« Je vais dépenser mon argent aussi irrationnellement que possible »: c’est ainsi qu’a réagi avec humour Richard Thaler en recevant le Prix Nobel d’économie d’une valeur d’un million de dollars pour ses travaux sur l’irrationnel humain dans l’économie. En distinguant ce professeur d’économie de 72 ans, l’Académie de Stockholm a accordé ses lettres de noblesse à l’économie comportementale qu’elle avait déjà distinguée à plusieurs reprises ces dernières années.
« J’ai été réveillé à 04H00 du matin, je dormais profondément », lorsqu’il a reçu un coup de téléphone lui annonçant la prestigieuse récompense, a raconté Richard Thaler, lors d’une conférence de presse lundi à l’Université de Chicago où il enseigne. « Contrairement à Bob Dylan », qui avait reçu le prix Nobel de littérature l’année dernière, « j’ai l’intention d’aller à Stockholm », recevoir le prix, a plaisanté le lauréat, décontracté et jovial. Professeur à l’école de commerce Booths de cette université, M. Thaler est un pionnier et pilier de la discipline de l’économie comportementale qui associe les connaissances de la psychologie et du comportement humain à la science économique.
Il a co-signé en 2008 un ouvrage, – « Nudge, la méthode douce pour inspirer la bonne décision » -, qui est devenu un best-seller et qui a influencé gouvernements et entreprises en proposant des solutions originales à des problèmes d’épargne, de consommation et de santé publique. En intégrant les recherches sur l’irrationalité dans le champ de l’économie, il a mis en avant les biais humains cognitifs ou sociaux qui peuvent affecter les prises de décision des investisseurs et les orientations des marchés.

### DOCUMENTS SOURCES

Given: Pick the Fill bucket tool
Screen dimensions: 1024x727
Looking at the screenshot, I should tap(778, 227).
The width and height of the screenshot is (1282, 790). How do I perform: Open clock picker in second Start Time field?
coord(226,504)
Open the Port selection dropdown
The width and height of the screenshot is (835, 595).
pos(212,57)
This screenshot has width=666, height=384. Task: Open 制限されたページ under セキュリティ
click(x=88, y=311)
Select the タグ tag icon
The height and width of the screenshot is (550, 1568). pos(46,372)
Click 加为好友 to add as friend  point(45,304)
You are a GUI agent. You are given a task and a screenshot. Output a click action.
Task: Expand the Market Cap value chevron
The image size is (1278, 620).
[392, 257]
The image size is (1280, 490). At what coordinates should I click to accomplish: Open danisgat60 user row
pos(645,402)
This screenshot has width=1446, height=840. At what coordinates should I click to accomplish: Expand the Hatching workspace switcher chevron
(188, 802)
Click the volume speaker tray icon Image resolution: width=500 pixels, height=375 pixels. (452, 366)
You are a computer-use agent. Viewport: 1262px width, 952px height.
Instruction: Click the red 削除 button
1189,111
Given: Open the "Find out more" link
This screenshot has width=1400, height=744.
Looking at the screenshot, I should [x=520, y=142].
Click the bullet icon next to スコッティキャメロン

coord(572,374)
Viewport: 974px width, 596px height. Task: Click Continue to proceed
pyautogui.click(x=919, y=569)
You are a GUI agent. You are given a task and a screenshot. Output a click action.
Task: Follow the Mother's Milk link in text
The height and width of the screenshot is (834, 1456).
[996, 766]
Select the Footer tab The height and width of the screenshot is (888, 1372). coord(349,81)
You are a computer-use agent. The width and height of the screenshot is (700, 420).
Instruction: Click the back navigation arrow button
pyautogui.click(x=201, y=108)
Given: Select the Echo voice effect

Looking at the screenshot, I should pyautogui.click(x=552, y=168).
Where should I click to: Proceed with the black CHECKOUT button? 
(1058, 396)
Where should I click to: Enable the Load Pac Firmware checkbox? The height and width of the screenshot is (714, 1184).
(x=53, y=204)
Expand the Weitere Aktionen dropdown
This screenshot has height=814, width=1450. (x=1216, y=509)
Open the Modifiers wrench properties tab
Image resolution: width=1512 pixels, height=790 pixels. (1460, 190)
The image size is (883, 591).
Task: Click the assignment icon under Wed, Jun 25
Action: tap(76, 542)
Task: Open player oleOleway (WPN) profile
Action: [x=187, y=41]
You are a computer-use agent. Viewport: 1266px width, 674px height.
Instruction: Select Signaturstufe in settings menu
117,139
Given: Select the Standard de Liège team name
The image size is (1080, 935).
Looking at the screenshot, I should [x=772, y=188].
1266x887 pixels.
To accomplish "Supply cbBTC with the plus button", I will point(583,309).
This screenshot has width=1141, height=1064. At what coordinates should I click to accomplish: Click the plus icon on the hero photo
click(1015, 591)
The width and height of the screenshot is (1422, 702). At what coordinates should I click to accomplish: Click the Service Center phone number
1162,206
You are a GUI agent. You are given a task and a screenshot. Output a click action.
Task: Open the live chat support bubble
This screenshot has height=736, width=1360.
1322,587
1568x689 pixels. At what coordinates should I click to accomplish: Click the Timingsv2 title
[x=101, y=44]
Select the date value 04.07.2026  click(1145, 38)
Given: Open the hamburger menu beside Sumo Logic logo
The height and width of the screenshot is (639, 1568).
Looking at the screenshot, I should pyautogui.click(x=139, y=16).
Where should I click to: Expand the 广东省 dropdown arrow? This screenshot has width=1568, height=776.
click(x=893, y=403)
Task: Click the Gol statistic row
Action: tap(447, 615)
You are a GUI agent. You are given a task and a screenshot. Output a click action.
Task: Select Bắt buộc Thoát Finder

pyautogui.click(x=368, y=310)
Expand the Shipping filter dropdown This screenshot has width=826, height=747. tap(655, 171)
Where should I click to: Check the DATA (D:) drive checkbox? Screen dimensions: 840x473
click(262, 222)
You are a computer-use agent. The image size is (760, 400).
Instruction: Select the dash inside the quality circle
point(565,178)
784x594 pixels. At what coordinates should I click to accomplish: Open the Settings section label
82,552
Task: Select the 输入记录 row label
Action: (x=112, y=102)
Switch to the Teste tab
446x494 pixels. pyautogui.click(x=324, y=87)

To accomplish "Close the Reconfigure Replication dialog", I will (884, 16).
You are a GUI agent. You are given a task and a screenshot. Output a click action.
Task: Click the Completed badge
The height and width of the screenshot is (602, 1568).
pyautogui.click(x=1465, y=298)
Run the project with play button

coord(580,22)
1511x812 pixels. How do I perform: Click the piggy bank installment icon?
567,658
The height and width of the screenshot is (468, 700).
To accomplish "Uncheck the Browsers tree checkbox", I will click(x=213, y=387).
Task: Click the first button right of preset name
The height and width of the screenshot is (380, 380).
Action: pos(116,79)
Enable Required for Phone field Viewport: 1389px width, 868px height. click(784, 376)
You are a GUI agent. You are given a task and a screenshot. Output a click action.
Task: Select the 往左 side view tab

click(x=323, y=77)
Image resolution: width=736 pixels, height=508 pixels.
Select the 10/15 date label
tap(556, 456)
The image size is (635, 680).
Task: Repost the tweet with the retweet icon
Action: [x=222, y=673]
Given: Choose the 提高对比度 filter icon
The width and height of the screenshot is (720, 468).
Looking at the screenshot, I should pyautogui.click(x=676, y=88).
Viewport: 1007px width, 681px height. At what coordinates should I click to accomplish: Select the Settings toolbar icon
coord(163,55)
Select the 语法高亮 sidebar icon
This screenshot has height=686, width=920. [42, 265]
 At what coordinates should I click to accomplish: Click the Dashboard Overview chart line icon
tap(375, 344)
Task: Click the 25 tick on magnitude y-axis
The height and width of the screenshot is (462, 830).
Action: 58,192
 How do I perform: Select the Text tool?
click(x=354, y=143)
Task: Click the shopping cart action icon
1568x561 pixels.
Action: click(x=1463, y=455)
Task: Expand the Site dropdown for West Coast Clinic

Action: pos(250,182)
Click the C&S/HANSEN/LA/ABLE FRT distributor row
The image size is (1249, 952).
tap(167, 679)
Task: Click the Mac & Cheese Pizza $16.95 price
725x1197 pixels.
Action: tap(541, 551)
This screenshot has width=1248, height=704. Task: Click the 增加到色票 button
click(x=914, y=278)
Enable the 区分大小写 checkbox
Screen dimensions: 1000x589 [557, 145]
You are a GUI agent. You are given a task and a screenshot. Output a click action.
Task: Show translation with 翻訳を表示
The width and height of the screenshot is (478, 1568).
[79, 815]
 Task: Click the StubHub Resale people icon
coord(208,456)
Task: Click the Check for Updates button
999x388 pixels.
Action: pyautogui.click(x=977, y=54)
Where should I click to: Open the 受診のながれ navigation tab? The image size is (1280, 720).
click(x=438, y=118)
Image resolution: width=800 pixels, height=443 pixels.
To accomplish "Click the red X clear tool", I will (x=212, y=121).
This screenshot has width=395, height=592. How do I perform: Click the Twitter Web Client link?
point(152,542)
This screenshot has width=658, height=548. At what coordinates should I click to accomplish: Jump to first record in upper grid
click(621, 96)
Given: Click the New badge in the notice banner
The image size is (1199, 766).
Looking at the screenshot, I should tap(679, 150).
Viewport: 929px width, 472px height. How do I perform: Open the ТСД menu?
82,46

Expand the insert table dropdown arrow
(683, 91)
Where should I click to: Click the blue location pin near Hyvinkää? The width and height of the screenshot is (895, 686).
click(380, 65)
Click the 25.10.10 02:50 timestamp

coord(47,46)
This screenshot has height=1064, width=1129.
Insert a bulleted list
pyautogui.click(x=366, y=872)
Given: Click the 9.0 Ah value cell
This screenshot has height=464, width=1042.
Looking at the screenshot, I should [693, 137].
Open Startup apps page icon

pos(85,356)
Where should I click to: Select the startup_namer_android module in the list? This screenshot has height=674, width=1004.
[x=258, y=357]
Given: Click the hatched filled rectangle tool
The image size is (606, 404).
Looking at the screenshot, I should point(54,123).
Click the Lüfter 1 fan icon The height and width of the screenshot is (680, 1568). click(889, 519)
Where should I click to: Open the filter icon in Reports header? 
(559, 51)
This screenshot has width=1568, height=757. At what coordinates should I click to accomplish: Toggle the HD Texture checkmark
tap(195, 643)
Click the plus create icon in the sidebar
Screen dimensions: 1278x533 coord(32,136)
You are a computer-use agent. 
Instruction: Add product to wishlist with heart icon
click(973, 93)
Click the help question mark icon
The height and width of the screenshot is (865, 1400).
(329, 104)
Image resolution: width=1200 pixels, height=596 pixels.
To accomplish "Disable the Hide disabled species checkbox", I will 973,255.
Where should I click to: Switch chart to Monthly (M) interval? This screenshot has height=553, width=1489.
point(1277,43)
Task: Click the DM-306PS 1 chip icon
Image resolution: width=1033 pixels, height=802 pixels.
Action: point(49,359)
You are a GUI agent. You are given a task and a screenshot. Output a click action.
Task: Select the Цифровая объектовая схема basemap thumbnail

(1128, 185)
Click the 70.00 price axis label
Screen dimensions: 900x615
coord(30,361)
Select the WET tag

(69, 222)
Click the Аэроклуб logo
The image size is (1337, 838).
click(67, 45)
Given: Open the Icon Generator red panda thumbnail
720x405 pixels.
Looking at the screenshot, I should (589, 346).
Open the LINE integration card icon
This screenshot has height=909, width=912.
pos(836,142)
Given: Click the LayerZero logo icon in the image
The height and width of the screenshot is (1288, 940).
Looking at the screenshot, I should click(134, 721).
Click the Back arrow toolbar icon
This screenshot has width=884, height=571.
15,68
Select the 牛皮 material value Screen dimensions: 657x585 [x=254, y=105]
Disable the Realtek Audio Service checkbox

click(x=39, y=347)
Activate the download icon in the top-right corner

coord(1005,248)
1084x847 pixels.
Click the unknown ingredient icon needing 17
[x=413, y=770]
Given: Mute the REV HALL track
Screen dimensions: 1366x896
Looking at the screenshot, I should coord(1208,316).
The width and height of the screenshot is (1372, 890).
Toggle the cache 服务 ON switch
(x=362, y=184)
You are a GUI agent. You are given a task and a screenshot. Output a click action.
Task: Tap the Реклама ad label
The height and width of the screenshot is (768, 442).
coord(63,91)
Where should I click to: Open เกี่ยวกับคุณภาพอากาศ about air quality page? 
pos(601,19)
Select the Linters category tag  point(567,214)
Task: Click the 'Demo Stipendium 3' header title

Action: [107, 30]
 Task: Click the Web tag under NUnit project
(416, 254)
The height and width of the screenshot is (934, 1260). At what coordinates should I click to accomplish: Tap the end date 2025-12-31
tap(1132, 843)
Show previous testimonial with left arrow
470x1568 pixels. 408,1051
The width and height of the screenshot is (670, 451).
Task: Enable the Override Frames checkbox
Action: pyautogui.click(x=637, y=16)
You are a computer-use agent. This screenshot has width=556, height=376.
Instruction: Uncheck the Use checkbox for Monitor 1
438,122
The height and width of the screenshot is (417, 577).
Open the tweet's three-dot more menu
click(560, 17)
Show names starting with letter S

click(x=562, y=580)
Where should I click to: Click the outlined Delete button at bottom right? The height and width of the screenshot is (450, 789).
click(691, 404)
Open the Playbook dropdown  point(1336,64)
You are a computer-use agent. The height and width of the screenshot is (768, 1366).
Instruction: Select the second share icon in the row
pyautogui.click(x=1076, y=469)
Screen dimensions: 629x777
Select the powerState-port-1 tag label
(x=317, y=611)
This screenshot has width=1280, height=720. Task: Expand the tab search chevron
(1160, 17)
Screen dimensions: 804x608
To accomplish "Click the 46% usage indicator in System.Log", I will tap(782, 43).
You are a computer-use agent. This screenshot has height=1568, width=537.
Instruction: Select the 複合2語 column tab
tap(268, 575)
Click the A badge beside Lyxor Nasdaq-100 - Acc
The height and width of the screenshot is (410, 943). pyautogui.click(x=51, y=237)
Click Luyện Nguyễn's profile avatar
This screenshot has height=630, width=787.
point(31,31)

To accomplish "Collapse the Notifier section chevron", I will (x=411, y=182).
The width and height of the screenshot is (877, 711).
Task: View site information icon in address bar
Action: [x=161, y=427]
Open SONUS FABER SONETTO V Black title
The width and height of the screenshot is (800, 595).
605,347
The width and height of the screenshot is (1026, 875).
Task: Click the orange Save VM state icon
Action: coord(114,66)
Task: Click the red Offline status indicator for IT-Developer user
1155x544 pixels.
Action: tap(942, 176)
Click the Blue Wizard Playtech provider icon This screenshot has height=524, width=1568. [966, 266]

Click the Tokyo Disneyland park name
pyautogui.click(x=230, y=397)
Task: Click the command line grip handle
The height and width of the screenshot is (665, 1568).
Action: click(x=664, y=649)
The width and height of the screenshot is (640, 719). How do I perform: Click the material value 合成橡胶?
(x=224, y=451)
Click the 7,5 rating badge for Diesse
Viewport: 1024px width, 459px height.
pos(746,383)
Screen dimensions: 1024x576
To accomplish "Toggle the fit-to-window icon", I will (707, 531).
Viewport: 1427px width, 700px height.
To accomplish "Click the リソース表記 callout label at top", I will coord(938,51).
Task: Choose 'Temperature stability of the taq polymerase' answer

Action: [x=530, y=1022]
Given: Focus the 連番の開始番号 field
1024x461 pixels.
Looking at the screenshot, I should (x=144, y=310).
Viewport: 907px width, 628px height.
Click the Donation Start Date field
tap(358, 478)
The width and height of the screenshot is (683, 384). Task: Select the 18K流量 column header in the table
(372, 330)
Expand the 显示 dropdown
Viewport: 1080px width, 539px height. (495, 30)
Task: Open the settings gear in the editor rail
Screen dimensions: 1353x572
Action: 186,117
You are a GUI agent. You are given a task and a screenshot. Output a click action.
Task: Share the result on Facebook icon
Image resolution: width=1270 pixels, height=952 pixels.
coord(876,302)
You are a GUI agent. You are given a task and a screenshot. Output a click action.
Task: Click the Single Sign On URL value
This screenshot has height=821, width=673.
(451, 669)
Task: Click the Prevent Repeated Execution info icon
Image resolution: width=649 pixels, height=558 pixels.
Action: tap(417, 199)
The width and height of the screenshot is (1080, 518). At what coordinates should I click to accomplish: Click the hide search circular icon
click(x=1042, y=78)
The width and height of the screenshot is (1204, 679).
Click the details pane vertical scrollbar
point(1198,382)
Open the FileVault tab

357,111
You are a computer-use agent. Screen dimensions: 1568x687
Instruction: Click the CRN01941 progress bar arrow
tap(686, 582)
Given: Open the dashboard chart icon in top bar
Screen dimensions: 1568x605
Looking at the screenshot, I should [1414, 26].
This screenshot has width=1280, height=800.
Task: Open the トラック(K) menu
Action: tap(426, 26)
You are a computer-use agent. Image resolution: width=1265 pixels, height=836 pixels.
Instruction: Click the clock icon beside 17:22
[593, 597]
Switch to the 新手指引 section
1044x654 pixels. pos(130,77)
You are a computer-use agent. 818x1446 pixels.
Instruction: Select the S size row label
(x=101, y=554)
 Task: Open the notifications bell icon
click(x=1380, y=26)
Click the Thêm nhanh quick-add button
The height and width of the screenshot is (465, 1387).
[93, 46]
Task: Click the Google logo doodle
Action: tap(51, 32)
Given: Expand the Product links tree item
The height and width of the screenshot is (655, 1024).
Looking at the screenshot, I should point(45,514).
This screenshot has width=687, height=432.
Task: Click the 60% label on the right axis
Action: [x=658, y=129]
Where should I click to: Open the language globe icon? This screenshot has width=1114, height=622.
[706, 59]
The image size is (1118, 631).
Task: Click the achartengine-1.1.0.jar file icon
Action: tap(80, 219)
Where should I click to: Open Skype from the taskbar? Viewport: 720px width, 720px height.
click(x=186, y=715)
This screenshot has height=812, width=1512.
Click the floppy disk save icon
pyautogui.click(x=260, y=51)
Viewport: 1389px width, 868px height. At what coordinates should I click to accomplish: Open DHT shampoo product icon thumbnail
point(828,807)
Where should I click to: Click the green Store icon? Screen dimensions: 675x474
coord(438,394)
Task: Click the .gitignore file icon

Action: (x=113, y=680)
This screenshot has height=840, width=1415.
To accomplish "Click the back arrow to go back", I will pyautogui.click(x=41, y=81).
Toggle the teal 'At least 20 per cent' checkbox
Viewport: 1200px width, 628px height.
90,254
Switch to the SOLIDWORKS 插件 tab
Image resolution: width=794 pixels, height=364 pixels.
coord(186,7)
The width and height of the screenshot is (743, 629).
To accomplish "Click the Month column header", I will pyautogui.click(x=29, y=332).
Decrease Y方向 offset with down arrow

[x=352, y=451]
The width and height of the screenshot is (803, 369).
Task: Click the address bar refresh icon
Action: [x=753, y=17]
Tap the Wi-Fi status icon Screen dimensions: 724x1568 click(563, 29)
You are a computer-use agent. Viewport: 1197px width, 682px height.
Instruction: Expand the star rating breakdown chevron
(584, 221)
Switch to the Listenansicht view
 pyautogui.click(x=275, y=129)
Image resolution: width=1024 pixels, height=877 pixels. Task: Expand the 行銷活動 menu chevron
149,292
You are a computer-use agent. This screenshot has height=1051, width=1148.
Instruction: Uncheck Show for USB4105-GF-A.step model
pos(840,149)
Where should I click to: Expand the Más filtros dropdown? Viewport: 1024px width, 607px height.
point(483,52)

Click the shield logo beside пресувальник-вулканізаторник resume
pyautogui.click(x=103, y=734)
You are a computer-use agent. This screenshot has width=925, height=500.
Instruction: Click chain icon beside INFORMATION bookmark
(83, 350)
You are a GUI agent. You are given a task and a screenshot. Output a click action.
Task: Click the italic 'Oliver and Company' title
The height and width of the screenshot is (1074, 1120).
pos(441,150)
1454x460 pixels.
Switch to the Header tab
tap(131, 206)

### TRAVAIL À FAIRE
D'après le texte sur le prix Nobel d'économie de Richard Thaler, en quelle année a-t-il cosigné l'ouvrage « Nudge, la méthode douce pour inspirer la bonne décision » ?

### RÉPONSE RÉDIGÉE
En 2008.